WHAT THE TASK REQUIRES
Print exactly the lines from the one containing "Where should I" through the last line of the records below, both included, and nothing else; omit any pictures.

*** TASK INPUT ***

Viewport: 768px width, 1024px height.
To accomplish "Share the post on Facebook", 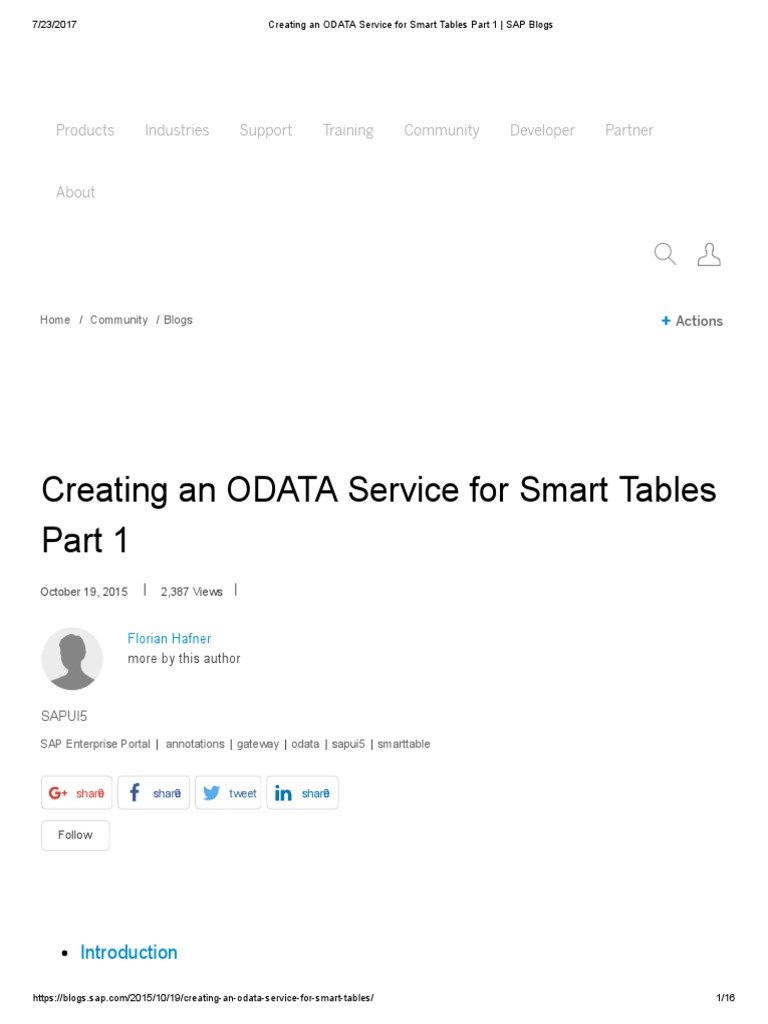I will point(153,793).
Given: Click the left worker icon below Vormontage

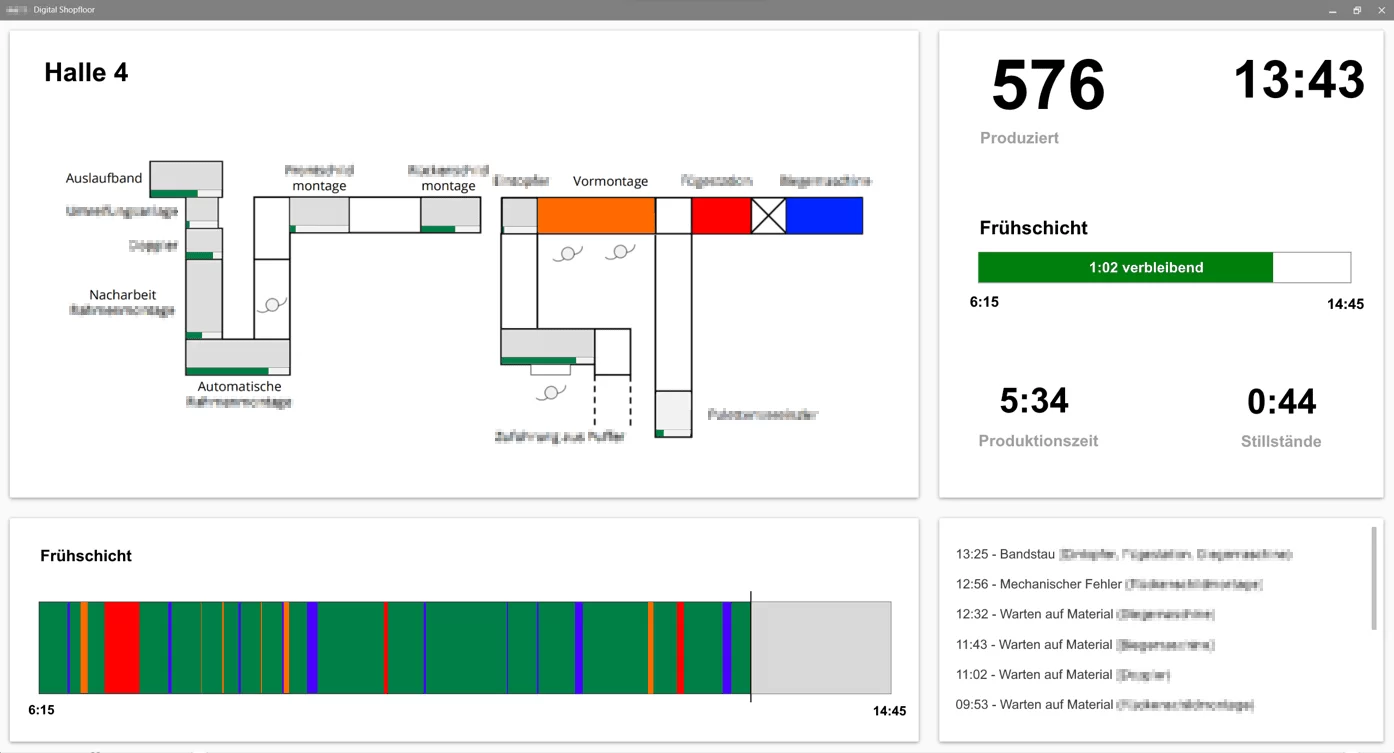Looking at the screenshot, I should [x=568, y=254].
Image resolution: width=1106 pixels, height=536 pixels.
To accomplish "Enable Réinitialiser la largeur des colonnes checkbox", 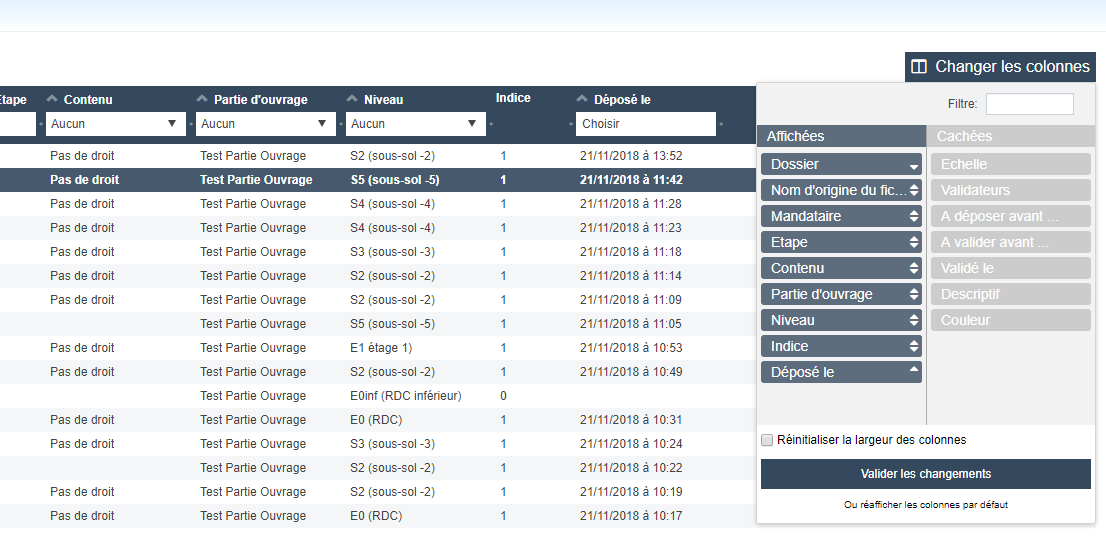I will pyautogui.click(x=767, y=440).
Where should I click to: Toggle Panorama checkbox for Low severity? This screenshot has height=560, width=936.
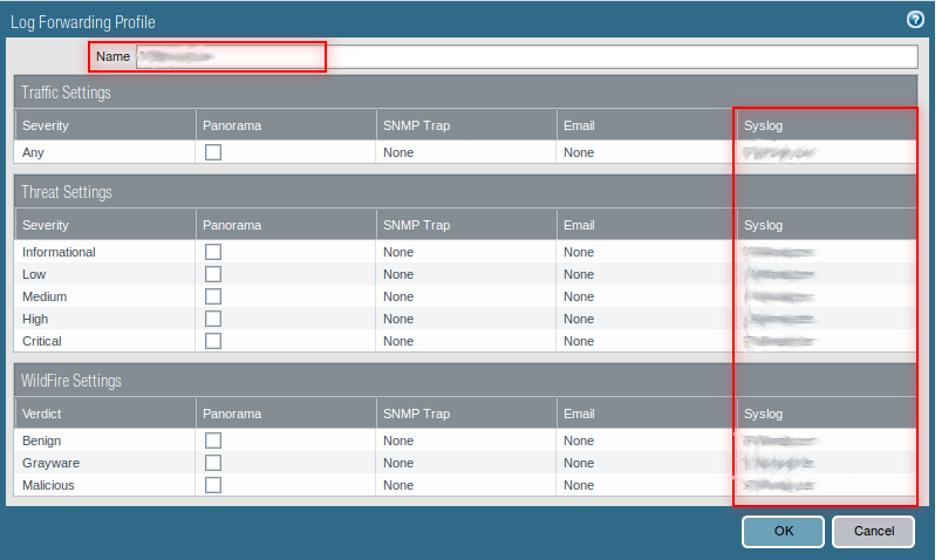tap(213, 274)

***

WRITTEN REPLY
Where should I click to: Toggle Panorama checkbox for Low severity? This screenshot has height=560, width=936.
tap(213, 274)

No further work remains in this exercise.